An investor that substituted 10% of his equity and bond exposure with the returns of the DAXglobal® Gold Miners Index would have potentially increased his portfolio returns by 0.7 percentage point p.a. and decreased the riskiness of the portfolio by almost 4 percentage points. This portfolio would therefore have provided a higher Sharpe ratio compared to a more traditional allocation. However, a portfolio allocating 10% of its total exposure to gold would have had the best Sharpe ratio, as gold’s low correlation with other asset classes allowed it to substantially improve the risk-return profile of the portfolio.

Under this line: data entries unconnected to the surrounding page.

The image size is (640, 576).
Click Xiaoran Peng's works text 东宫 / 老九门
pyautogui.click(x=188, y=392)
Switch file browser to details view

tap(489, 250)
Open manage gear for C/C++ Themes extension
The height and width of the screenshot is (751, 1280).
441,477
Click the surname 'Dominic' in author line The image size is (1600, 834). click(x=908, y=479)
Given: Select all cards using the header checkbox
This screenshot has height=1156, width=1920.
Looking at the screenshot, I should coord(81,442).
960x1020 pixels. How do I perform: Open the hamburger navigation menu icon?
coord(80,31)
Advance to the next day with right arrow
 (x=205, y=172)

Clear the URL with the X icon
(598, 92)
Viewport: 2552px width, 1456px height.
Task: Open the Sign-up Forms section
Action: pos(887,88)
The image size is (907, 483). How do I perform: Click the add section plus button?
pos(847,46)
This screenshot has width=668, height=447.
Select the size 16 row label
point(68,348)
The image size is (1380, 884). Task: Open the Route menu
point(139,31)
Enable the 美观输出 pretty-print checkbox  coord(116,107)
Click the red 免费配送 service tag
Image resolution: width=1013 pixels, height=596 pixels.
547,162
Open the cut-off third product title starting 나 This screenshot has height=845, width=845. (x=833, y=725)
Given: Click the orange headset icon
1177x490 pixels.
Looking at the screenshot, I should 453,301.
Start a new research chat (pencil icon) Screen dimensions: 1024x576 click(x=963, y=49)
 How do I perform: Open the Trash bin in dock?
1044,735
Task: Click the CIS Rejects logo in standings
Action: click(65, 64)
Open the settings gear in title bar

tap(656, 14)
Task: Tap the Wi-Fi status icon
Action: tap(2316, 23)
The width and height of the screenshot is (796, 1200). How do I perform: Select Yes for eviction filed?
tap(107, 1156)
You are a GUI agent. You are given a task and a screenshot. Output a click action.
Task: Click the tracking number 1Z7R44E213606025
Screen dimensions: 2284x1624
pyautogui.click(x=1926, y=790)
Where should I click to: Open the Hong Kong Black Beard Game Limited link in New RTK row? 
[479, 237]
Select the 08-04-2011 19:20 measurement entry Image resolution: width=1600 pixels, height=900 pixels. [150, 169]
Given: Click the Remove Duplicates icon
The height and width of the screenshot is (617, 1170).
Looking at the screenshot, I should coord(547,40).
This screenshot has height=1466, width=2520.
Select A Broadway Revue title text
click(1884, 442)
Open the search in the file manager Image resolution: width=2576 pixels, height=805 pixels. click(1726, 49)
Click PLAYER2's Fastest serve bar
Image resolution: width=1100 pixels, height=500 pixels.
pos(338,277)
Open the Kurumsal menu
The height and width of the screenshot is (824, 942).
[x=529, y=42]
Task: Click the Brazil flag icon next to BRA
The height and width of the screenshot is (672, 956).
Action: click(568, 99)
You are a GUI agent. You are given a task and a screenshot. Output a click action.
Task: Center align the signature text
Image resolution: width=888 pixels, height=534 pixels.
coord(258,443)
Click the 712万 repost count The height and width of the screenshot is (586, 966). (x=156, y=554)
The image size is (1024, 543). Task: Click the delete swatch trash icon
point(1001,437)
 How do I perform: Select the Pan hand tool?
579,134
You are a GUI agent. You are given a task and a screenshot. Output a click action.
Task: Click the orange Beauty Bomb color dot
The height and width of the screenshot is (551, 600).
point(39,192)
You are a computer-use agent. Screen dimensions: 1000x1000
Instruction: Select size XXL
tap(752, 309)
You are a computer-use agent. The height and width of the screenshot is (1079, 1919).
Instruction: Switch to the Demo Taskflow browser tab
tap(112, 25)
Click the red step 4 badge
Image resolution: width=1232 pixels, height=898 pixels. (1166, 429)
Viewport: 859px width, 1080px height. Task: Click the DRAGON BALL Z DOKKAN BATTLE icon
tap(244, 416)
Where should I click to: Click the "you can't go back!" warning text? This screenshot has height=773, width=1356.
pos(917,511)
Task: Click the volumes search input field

Yield investors looking for income might also find gold mining stocks increasingly attractive. Although dividend yields in the gold mining industry have traditionally been low compared to other sectors, some companies are now distributing bigger dividends (Figure 12). Over the past six months, average dividends distributed by gold miners have more than doubled to over 1.5%. This trend is likely to continue as scarcity of profitable projects is increasingly forcing companies’ management to reward investors via higher dividends.

Conclusions

Gold miners’ shares have historically tended to be strongly correlated with the gold price, but this trend has declined in recent years. While the business fundamentals of miners as measured by margins and cash costs appear robust, a closer inspection of exploration and capital expenditures reveals a completely different picture. Lack of new discoveries, coupled with extinguishing brown-fields, has left mining companies with a production gap and cost that has undermined their performance. The introduction of gold ETPs has also provided investors with a more direct alternative to gaining exposure to gold price moves. However, mining companies have become increasingly aware of the lack of transparency and overbudget projects in the industry and are undertaking some drastic changes to reverse the current de-rating to the gold price. Gold miners have historically tended to outperform gold during periods of rising global growth and their valuations have now dropped from a substantial premium, to a discount to broad mining sector valuations, indicating likely limited scope for further de-rating. In addition, for investors that want yield, gold miners are starting to increase their dividend payments. With China and the US showing signs of economic recovery and equities back in favour, there may be scope for miners to begin to claw back some of their performance gap to gold.